TRIM3 mediated autophagy modulation is dependent on its NHL domain. (A) Schematic depiction of the expression patterns of TRIM2, TRIM3 and TRIM71 across the human body. See Figure S5A. (B) Quantification of autophagosome levels (eGFP-LC3B MFI) in HEK293T GL cells transiently expressing TRIM3 or a vector control. 48 h post transfection, cells were treated with increasing concentration of CX-4945 (4 h) and autophagosome levels (eGFP-LC3B MFI) were quantified using flow cytometry. Treatment with bafilomycin A₁ (BafA1, 250 nM) was used as a positive control. Lines represent mean ± SEM, n = 3. (C) Schematic depiction of the domain organization of TRIM3 and the ΔRING and ΔNHL truncation mutants. (D) Anti-FLAG immunoprecipitation (IP) in whole cell lysates of HEK293T cells transiently expressing HA-tagged CSNK2A2 and indicated FLAG-tagged TRIM3 constructs. 48 h post transfection whole cell lysates (WCLs) and precipitates were analyzed by immunoblotting.
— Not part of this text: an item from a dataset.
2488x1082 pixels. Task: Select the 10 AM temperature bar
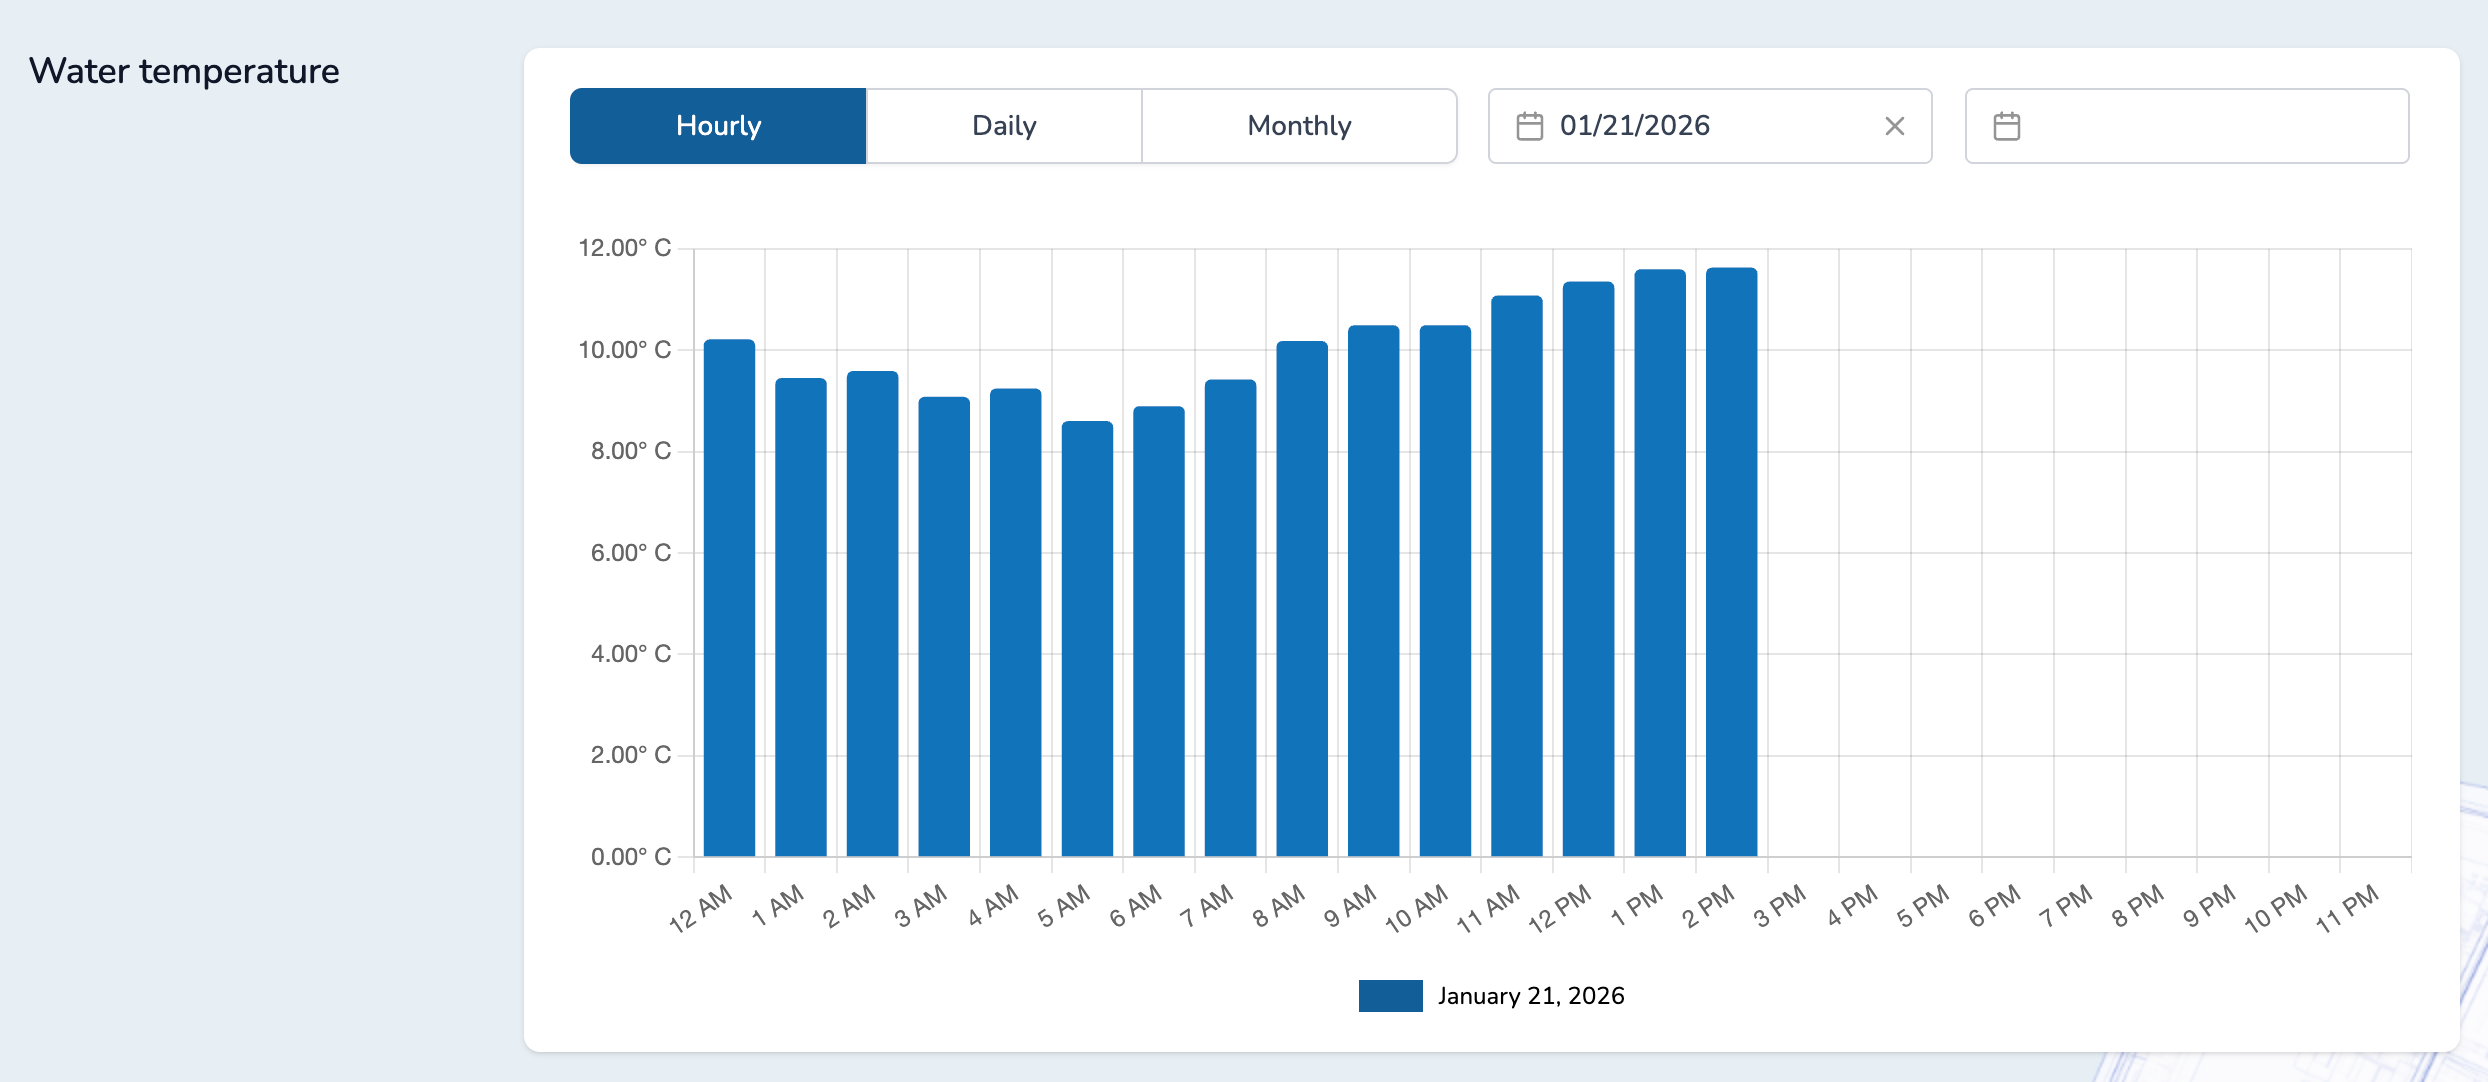pyautogui.click(x=1445, y=590)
Blots were stained with anti-HA, anti-FLAG and anti-ACTB. (E) Quantification of autophagosome levels (eGFP-LC3B MFI, 48 h post transfection) in HEK293T GL cells transiently expressing indicated TRIM3 truncation mutants. Lines represent mean ± SEM, n = 3. (F) Representative confocal laser scanning fluorescence microscopy images of HeLa GL cells transiently expressing indicated FLAG-tagged TRIM3 constructs (48 h post transfection). TRIMs (FLAG, red), eGFP-LC3B (green), nuclei (DAPI, blue). Scale bar: 10 µm. (G) Quantification of the eGFP-puncta area per cell in the images from (F). Lines represent mean ± SEM, n = 42–57 (individual cells). Student’s t-test with Welch correction. *, p < 0.05; ***, p < 0.001.